The internal stability of reinforced soil structures majorly depends on the pullout capacity of the reinforcement.Failure of these structures occurs along a slip surface, intersect the reinforcement with some angle, causes an oblique pull to the reinforcement. In this study, an attempt is made to find the pullout capacity of inextensible reinforcement subjected to end oblique pullout force. Soil subgrade is represented as non-linear Pasternak model which makes it more realistic approach for the analysis of oblique pullout capacity. The response of non-linear Pasternak model is similar to the Mohr-Coulomb failure criteria. Equilibrium equations for the deformed shape of the reinforcement and stress conditions are applied. An iterative finite difference scheme is employed for obtaining the solution for the governing differential equations. Parametric study indicates that the pullout capacity of reinforcement is highly affected by interface friction angle and obliquity of pullout force.

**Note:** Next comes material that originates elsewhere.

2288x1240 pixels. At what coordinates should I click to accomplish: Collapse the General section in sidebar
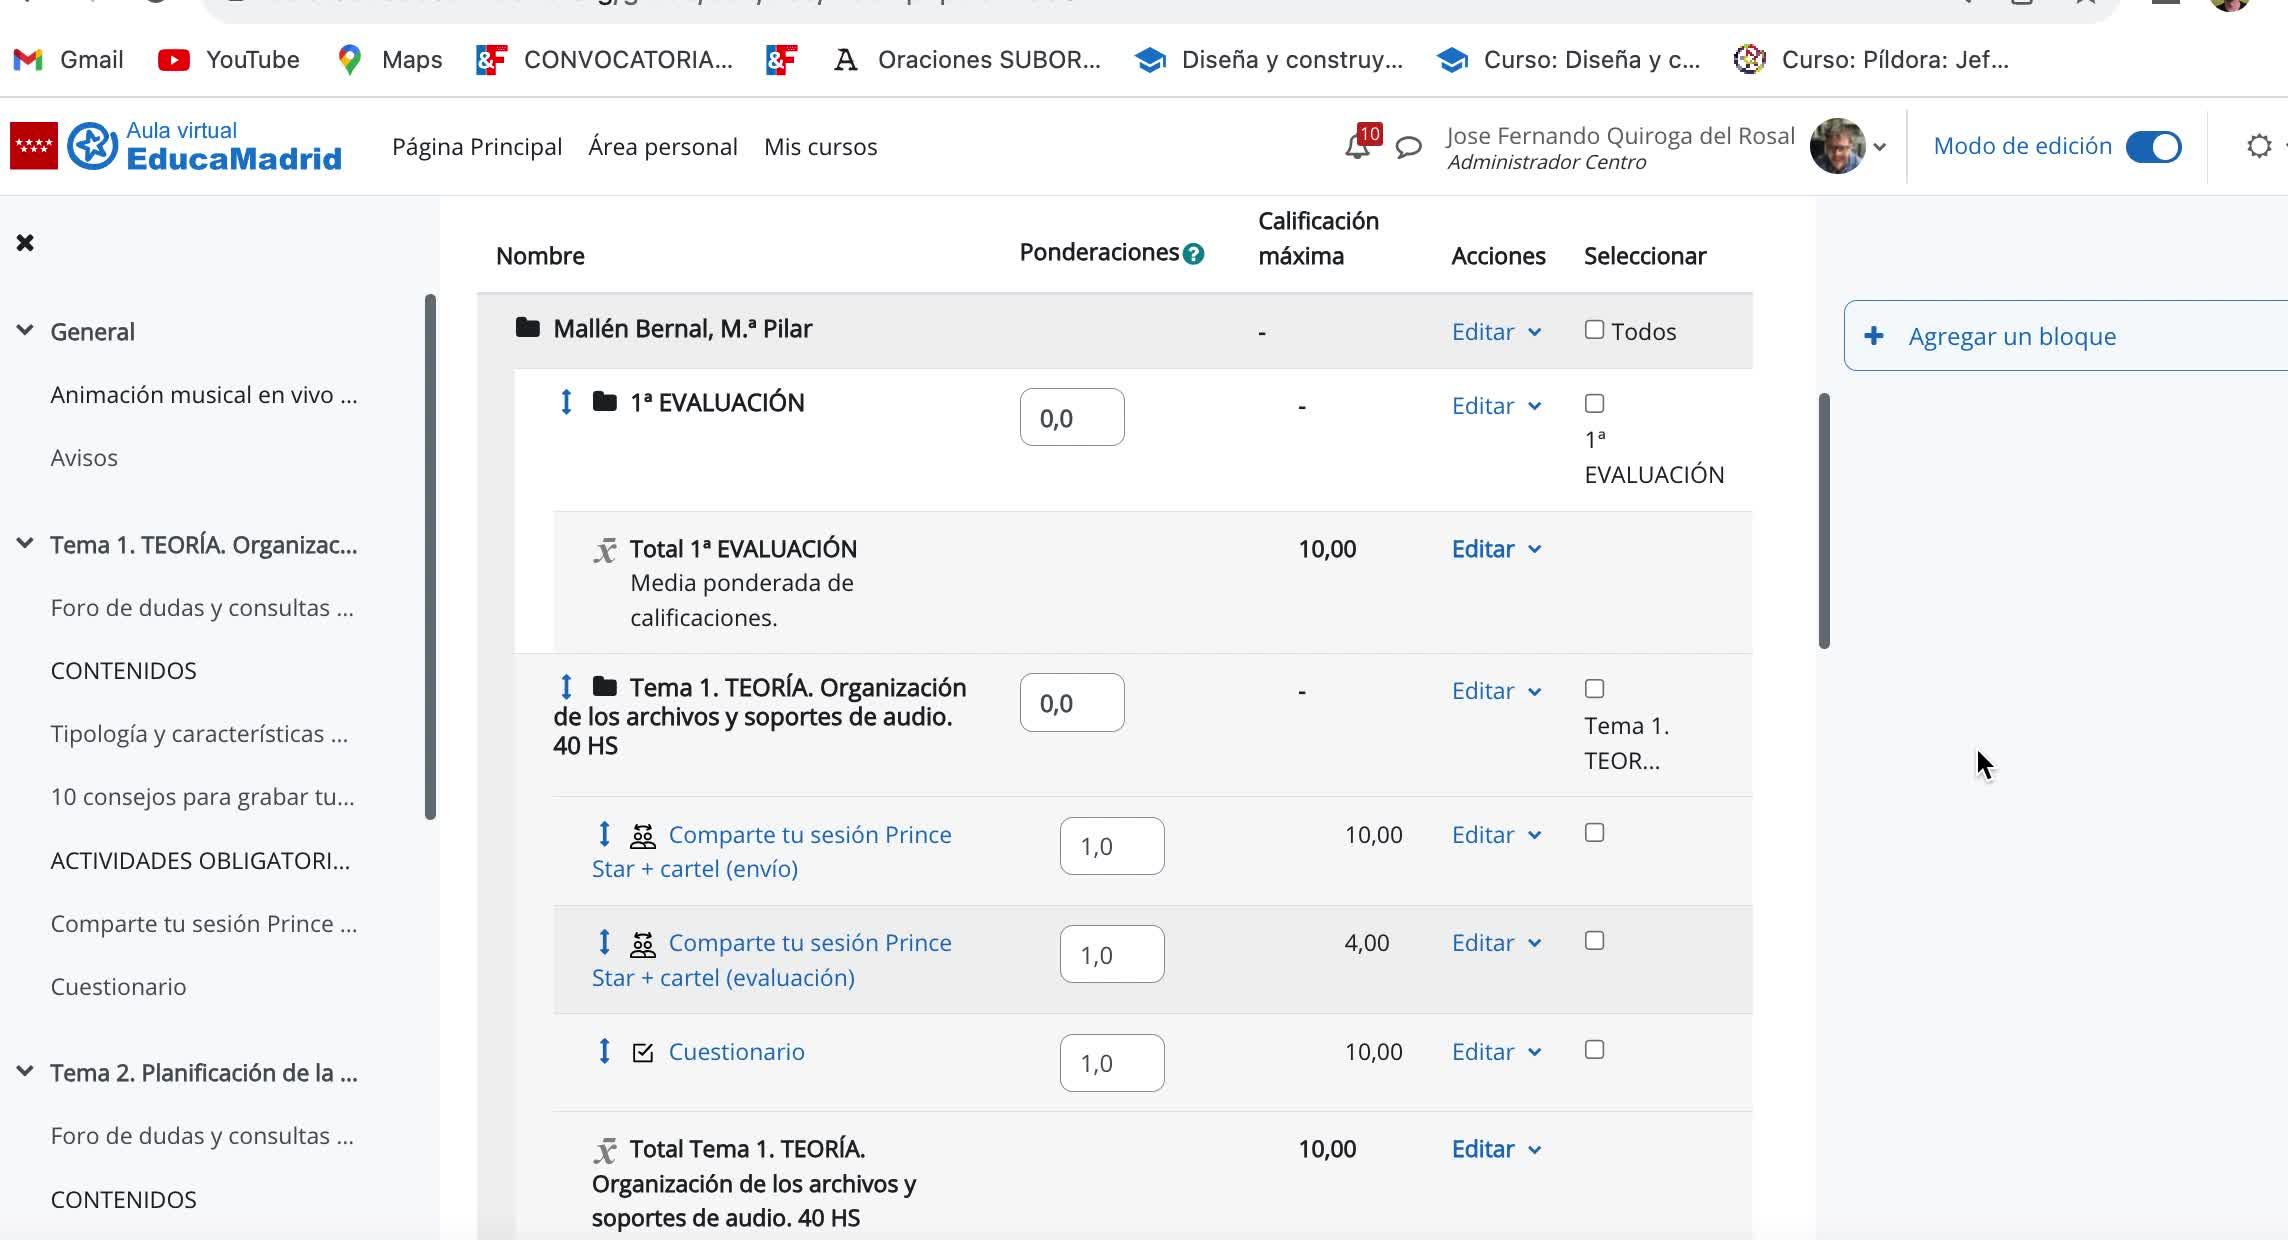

The present work is also involved with the parametric and case study of reinforced soil wall. Parametric study is carried out using AASHTO simplified method. Stability of wall increases with increase of angle of internal friction of soil and length of reinforcement. A case study is considered to study the behaviour of a 3.6m high MSE wall reinforced with geogrid reinforcement. Reinforcement spacing is 0.6m. A limit analysis has been carried out using LimitState-GEO (which used discontinuity layout optimization DLO) to study the performance of a full scale wall. The maximum reinforcement tension at each level was computed and results are compared with the same obtained by measurement, AASHTO simplified method and finite element analysis.